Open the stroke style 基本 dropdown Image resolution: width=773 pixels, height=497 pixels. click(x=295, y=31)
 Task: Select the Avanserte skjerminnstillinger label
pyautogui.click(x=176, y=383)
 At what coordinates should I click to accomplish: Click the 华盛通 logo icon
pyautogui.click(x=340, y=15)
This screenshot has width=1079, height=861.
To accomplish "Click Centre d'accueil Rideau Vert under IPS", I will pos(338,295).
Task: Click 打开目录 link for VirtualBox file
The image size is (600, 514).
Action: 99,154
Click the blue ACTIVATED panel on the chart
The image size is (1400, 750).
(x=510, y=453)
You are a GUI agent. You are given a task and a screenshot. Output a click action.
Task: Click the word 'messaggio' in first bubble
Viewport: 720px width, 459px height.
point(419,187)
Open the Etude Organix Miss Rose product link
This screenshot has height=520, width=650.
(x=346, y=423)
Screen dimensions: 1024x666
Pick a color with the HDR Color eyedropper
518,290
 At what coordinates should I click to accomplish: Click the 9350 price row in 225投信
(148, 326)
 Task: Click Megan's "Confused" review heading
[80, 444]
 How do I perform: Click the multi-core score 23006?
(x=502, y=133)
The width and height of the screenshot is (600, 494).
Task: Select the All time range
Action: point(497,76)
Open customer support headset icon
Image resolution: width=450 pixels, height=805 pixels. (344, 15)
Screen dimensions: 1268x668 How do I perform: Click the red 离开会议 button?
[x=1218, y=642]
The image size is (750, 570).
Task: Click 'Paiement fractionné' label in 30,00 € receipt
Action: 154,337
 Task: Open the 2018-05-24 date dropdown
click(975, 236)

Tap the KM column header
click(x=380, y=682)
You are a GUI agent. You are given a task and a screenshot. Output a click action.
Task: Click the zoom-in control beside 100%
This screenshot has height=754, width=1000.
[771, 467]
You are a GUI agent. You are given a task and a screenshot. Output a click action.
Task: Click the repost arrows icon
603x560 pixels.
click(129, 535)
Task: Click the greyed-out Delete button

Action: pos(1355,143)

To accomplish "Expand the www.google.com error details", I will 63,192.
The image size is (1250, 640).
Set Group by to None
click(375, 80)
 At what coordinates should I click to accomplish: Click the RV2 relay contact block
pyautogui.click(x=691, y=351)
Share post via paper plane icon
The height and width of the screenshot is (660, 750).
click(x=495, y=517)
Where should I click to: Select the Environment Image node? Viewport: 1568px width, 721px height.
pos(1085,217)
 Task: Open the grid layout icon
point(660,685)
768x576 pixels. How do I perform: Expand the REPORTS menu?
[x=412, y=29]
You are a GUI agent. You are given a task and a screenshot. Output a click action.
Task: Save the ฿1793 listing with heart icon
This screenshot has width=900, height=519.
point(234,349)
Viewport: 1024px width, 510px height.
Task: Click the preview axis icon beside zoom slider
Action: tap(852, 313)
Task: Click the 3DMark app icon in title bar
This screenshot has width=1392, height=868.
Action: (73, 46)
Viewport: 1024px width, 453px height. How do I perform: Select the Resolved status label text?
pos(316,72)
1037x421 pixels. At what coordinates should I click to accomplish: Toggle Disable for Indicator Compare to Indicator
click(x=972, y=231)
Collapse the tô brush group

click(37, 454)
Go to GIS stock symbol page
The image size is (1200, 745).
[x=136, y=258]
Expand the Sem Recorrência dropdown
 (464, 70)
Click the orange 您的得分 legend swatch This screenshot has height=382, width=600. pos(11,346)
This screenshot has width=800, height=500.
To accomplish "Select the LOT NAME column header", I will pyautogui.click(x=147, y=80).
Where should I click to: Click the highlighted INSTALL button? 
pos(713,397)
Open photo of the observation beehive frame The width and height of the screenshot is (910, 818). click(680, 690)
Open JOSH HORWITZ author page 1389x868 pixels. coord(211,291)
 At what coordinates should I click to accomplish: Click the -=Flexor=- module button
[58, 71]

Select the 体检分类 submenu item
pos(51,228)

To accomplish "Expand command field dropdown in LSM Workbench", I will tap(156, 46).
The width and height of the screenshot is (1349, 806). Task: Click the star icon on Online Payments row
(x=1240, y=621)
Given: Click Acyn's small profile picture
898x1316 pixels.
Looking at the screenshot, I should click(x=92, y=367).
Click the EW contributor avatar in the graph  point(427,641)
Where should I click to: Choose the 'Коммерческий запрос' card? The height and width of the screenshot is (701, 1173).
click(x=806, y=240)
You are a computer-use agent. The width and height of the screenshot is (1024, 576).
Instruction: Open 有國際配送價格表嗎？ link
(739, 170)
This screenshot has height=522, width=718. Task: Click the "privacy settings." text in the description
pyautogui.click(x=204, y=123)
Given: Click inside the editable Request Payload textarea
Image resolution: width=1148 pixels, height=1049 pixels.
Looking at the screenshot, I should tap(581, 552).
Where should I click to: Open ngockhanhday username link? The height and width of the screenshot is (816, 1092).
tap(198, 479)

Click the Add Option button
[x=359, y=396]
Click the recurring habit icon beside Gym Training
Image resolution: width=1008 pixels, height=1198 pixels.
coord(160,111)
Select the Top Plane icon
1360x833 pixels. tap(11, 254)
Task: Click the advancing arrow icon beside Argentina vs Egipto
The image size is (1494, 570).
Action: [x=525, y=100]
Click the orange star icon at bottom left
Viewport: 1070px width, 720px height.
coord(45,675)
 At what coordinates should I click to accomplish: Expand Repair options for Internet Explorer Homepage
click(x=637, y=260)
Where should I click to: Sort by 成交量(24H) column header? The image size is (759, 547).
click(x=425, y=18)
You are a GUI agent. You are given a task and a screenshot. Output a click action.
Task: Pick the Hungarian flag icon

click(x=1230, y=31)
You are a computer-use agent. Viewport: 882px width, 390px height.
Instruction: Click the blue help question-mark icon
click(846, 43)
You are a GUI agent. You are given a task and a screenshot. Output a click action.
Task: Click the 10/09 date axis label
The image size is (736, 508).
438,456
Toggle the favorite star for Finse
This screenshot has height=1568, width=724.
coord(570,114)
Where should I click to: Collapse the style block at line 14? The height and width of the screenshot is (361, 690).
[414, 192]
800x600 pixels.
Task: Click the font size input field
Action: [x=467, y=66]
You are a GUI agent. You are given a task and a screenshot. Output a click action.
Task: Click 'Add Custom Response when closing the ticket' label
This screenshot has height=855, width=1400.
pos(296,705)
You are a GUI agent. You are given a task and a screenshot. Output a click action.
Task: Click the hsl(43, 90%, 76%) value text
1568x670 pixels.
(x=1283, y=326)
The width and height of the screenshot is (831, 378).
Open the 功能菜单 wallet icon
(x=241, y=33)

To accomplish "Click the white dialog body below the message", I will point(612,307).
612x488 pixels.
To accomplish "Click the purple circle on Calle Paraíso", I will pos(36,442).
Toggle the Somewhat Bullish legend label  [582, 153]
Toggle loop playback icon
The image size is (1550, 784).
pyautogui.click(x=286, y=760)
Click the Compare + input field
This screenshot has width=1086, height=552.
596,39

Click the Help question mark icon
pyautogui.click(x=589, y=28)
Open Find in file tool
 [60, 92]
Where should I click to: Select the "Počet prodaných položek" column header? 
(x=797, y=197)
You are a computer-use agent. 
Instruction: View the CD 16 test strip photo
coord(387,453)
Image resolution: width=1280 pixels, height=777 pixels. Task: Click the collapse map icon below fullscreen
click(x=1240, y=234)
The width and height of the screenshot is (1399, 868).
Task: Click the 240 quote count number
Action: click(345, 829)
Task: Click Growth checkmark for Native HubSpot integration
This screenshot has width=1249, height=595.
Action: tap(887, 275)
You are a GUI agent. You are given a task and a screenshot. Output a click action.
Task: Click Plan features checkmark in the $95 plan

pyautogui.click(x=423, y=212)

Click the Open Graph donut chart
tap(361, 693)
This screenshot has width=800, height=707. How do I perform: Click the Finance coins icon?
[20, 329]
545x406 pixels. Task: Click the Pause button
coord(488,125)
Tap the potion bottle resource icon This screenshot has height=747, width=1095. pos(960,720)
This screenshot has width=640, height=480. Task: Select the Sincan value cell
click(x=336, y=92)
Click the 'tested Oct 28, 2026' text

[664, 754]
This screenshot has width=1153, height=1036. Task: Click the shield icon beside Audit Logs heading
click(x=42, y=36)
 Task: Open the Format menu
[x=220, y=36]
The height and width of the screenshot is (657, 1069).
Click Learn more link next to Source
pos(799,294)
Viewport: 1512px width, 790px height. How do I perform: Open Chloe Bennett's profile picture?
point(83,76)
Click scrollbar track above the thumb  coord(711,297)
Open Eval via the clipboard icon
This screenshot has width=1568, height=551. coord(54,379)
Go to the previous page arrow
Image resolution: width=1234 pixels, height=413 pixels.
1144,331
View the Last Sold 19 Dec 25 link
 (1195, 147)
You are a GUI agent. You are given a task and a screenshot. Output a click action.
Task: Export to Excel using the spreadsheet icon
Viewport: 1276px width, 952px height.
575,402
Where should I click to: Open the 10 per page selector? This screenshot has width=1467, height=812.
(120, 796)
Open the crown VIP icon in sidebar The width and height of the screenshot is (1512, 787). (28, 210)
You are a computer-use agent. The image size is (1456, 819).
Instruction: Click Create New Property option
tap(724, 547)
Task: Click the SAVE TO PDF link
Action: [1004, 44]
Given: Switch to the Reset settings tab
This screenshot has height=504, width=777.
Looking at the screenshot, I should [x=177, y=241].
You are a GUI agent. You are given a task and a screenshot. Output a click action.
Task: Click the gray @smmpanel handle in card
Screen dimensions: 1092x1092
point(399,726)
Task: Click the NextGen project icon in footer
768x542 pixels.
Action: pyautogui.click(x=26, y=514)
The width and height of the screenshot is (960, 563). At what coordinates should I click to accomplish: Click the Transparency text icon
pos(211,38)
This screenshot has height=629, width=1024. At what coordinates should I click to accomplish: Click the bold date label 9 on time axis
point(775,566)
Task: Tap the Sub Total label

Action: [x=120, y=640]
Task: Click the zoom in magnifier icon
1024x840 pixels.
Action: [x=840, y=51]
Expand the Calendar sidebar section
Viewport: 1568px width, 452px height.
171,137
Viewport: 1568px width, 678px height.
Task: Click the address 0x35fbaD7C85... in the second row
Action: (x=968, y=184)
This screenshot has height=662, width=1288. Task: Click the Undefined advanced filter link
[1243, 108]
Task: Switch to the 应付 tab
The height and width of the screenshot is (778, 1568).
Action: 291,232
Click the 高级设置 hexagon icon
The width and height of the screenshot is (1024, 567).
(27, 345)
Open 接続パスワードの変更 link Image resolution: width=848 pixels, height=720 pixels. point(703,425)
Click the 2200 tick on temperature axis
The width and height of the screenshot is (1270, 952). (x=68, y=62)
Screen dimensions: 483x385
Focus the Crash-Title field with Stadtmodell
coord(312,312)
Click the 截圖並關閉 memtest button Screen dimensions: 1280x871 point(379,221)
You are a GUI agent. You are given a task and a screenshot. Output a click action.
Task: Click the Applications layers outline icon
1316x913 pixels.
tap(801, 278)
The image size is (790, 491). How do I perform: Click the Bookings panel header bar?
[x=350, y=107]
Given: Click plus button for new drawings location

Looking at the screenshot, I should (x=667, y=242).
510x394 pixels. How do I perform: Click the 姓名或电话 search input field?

---*---

» **Task item**: What you return should be the lines from the start of the data through the line with "Screen dimensions: 1024x666", quoted exactly and nothing more.

» **Written answer**:
Open the stroke style 基本 dropdown Image resolution: width=773 pixels, height=497 pixels. click(x=295, y=31)
 Task: Select the Avanserte skjerminnstillinger label
pyautogui.click(x=176, y=383)
 At what coordinates should I click to accomplish: Click the 华盛通 logo icon
pyautogui.click(x=340, y=15)
This screenshot has width=1079, height=861.
To accomplish "Click Centre d'accueil Rideau Vert under IPS", I will pos(338,295).
Task: Click 打开目录 link for VirtualBox file
The image size is (600, 514).
Action: 99,154
Click the blue ACTIVATED panel on the chart
The image size is (1400, 750).
(x=510, y=453)
You are a GUI agent. You are given a task and a screenshot. Output a click action.
Task: Click the word 'messaggio' in first bubble
Viewport: 720px width, 459px height.
point(419,187)
Open the Etude Organix Miss Rose product link
This screenshot has height=520, width=650.
(x=346, y=423)
Screen dimensions: 1024x666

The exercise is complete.